■ Directive A ■
Condense the paragraph in the museum text that begins "The CMCC’s Board of Trustees serves" into a short bulleted list that keeps its main facts.
■ Directive B ■
In the museum text, transcribe the passage starting with "The Board holds" and going on through "Executive Management team.", keeping every word and punctuation mark unchanged.
==== Text
The Act in section 8 states the purpose of the Canadian Museum of Civilization Corporation as,
“…to increase, throughout Canada and internationally, interest in, knowledge and critical understanding of and appreciation and respect for human cultural achievements and human behaviour by establishing, maintaining and developing for research and posterity a collection of objects of historical or cultural interest, with special but not exclusive reference to Canada, and by demonstrating those achievements and behaviour, the knowledge derived from them and the understanding they represent.”
The Act also states that CMC shall include the Canadian War Museum.
Roles and Responsibilities
The CMCC’s Board of Trustees serves as its governing body and is accountable to Parliament, through the Minister of Canadian Heritage, for the stewardship of the Museum. The 11 members of the Board, from across Canada, are appointed by the Governor-in-Council on the advice of the Minister of Canadian Heritage. The Board of Trustees of the Corporation provides broad strategic direction and oversight with the assistance of 6 committees: Executive, Audit, Development, Finance, Governance, and the Canadian War Museum Committee.
The Board holds management accountable for the day-to-day administration of the Museums’ performance, long-term viability and the achievement of objectives. It delegates authority for the day-to-day management of the Corporation to the CMCC President and Chief Executive Officer. The President and CEO is supported by an Executive Management team.
========
==== Record list
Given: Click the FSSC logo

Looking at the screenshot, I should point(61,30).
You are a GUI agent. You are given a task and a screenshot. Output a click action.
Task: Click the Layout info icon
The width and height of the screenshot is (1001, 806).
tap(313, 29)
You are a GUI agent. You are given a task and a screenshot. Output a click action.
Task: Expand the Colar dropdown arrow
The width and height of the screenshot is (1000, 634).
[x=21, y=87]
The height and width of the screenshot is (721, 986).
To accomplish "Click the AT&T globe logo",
========
==== Record list
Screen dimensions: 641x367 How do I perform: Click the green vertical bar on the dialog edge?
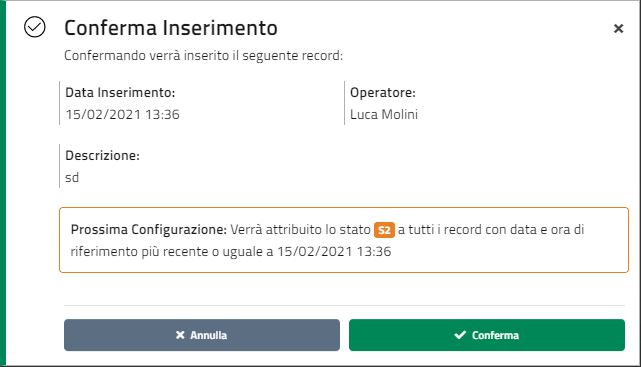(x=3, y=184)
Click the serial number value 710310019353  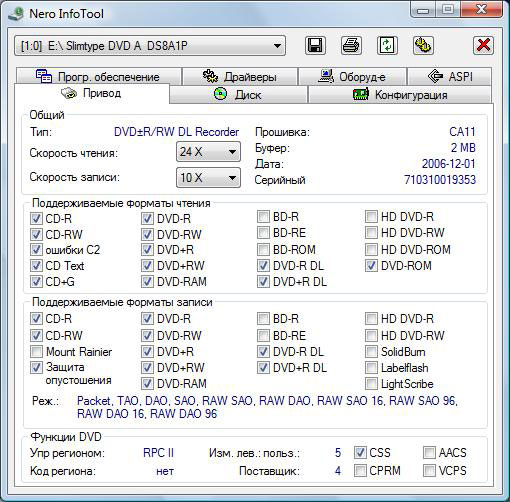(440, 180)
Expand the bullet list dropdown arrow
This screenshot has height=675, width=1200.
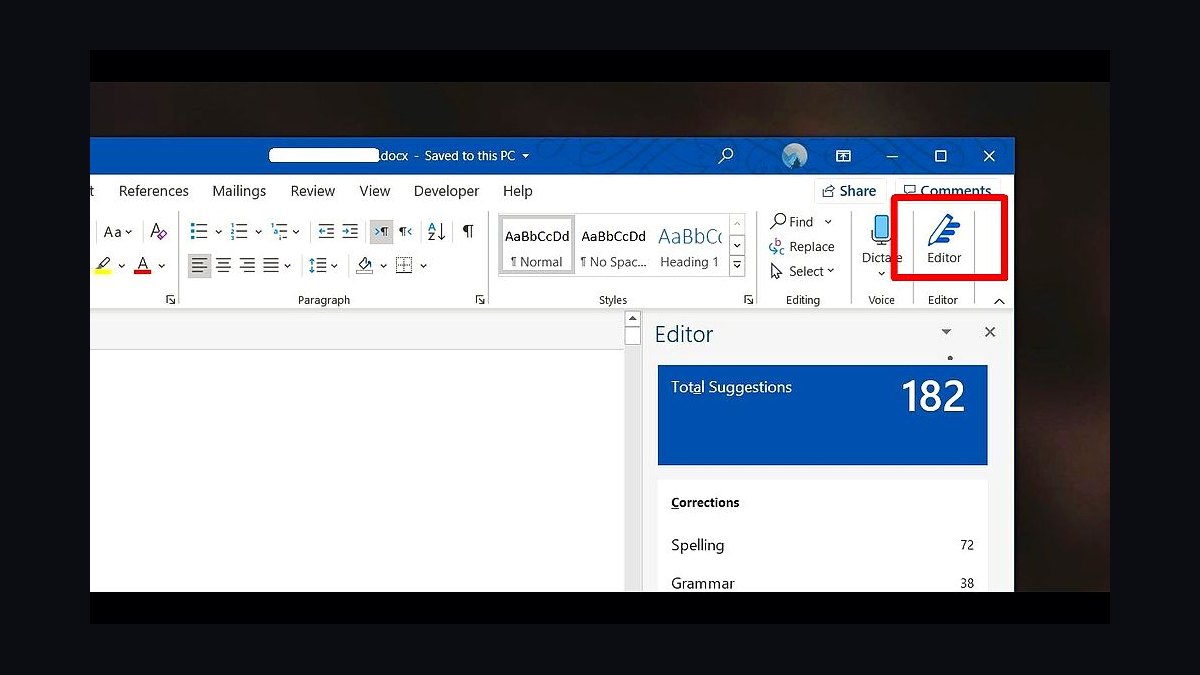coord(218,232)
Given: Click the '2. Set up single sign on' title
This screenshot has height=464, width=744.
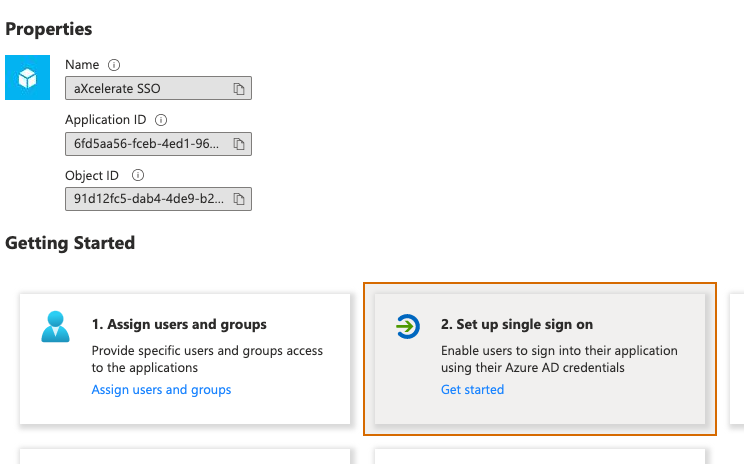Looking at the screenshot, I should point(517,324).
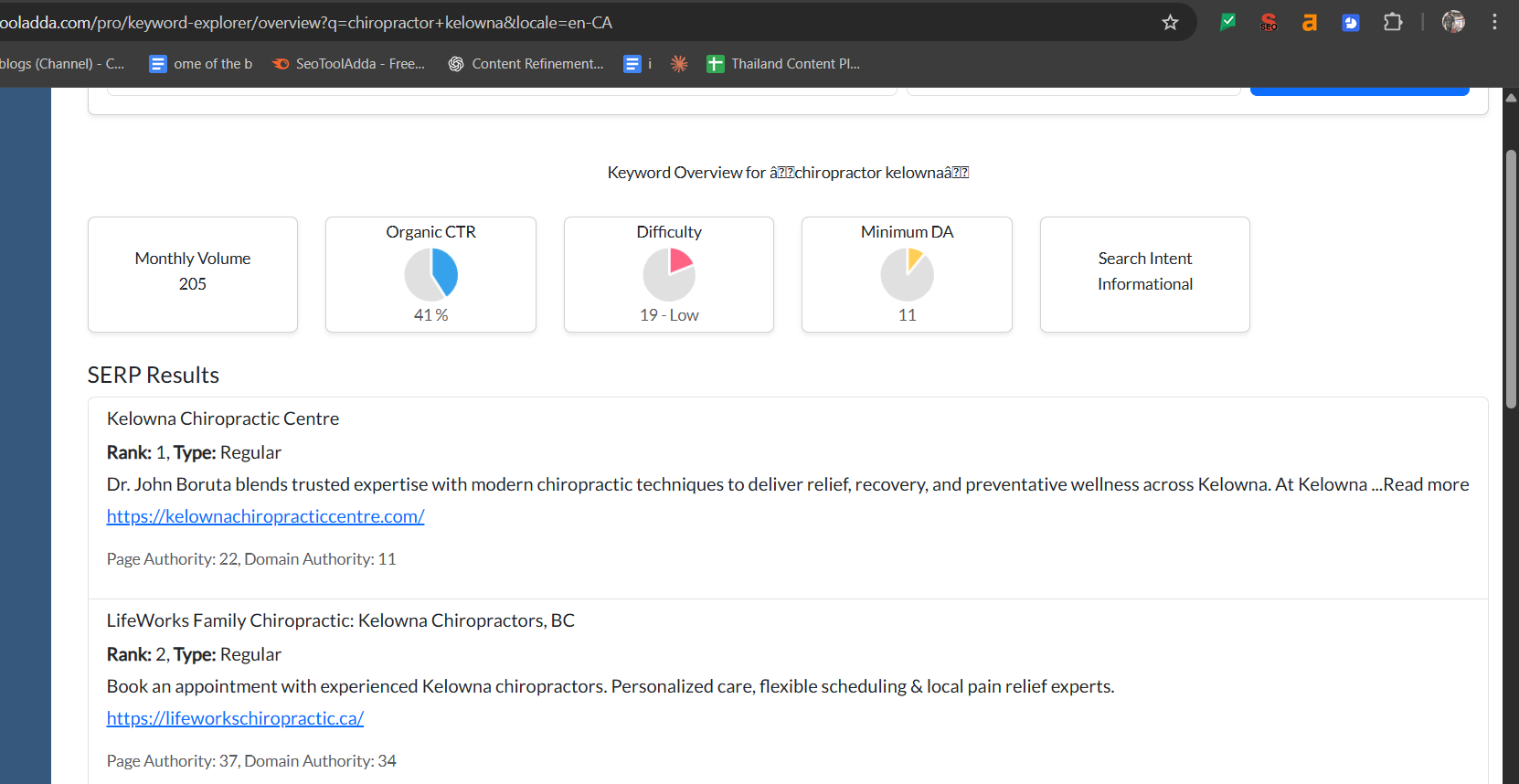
========
■ Problem solution A ■
- The Board of Trustees governs the CMCC and answers to Parliament, through the Minister of Canadian Heritage, for the Museum's stewardship.
- Its 11 members come from across Canada and are appointed by the Governor-in-Council on the Minister's advice.
- It gives broad strategic direction and oversight, aided by 6 committees: Executive, Audit, Development, Finance, Governance, and the Canadian War Museum Committee.

■ Problem solution B ■
The Board holds management accountable for the day-to-day administration of the Museums’ performance, long-term viability and the achievement of objectives. It delegates authority for the day-to-day management of the Corporation to the CMCC President and Chief Executive Officer. The President and CEO is supported by an Executive Management team.